Now, my question is:

Does this make sense? 50,000 files sounds a lot: would it take a lot of time to find the necessary file?

Also, could performance be improved e.g. by dividing up the files into different folders (according to some system) rather than having all of them in the same folder?

Another thing, this whole idea would mean that a whole lot of files might need to be opened and closed just to search through a table. For instance, if I want to make a search for all users whose username contain the string "ade" (or whatever), I would need to open and close 50,000 files (given the above example). If, on the other hand, this data is all stored on the same file, there would only be one file to open and close; but then PHP would still need to search through it for all occurrences of email data - which also might be very time-consuming.

Any ideas on the matter?

Thomas

cooldude832 · October 2, 2007

yes it is time consuming and what is the point. Flat file has been considered pointless since mysql became stable and FREE!

Edit:

If you trying to make your own database language props to you, but that is a cooperate level development that someone posing the question on a public forum probably can't handle.
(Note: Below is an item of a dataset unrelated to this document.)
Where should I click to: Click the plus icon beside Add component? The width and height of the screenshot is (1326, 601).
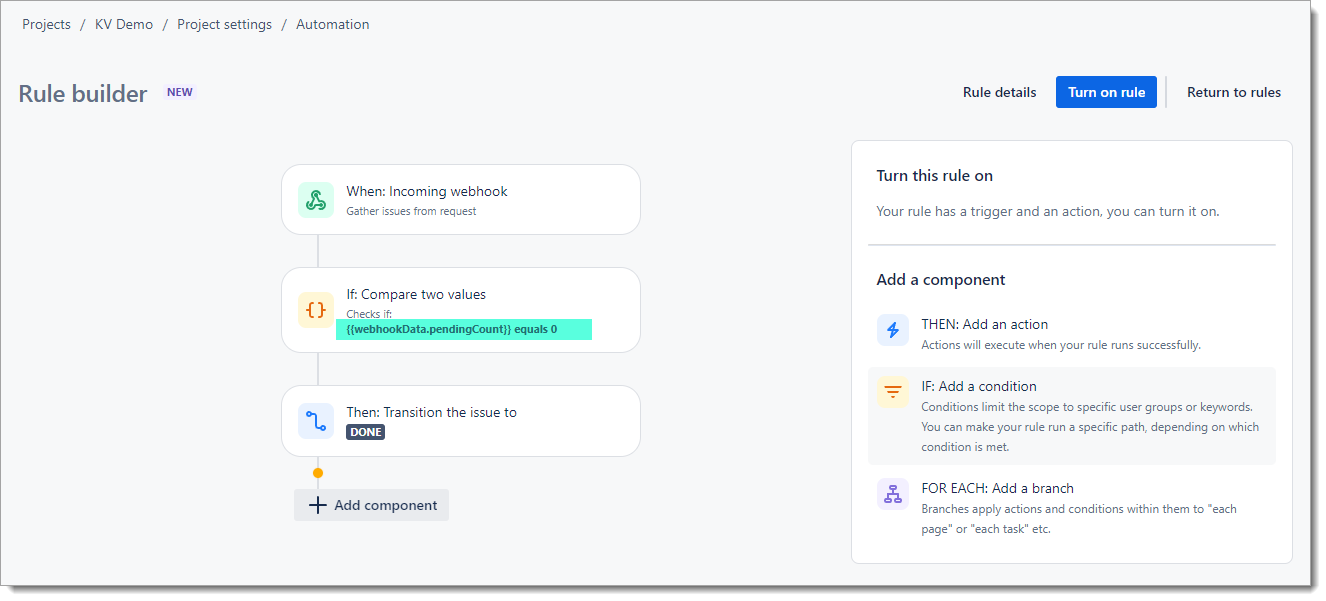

tcjohans · October 2, 2007

yes it is time consuming and what is the point. Flat file has been considered pointless since mysql became stable and FREE!

Would you say that it is more time-consuming than storing all data in the same file and make separate PHP-based searches for the data in that one file?
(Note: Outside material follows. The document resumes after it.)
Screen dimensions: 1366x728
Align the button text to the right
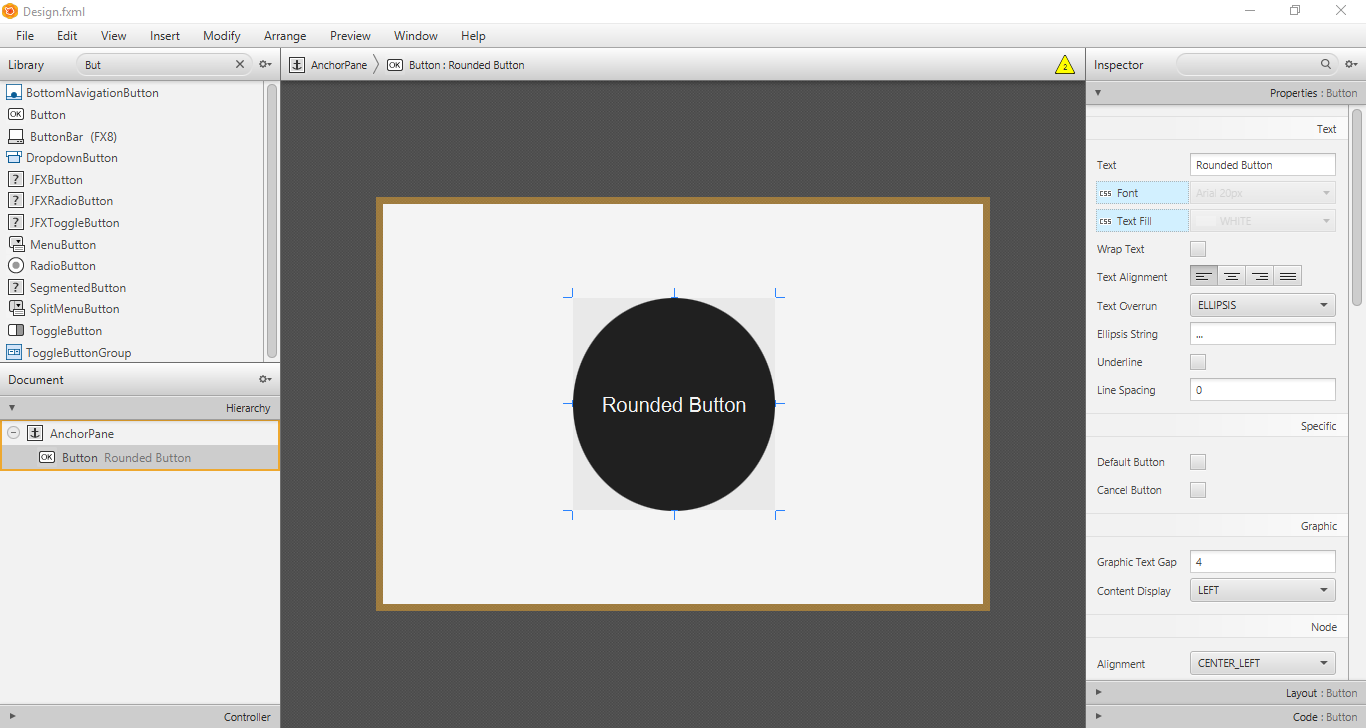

As for the rest, just assume for a moment that it does have some point... I am aware of MySQL and use it frequently but right now I feel a need for a flat file data handling system.
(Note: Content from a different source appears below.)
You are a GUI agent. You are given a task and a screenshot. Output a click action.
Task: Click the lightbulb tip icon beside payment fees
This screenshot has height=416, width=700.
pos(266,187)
cooldude832 · October 2, 2007

what is compelling you to a flat file vs a mysql? With flat file you have no choice, but to read the entire length of the file. Also you lose the power of indexing, queries and so forth which are what make any database powerful

tcjohans · October 2, 2007

what is compelling you to a flat file vs a mysql? With flat file you have no choice, but to read the entire length of the file. Also you lose the power of indexing, queries and so forth which are what make any database powerful

Oh, I could easily do that with PHP. I can random-access a single file at any point if I know exactly where to look for the data. That works fine with records of fixed length (and which thus only contain fixed-length fields) as long as I have information of how long each row is etc. The problem is with data of variable length, which needs to be handled separately.

Also, support for indexing, queries etc. can "easily" be created with PHP as well - it just takes a little bit of work and a good work and architectural plan.

As I see it, the creation of a database faces in principle the same architectural problems whether it is compiled or based on PHP. The main difference is that a compiled program is somewhat quicker.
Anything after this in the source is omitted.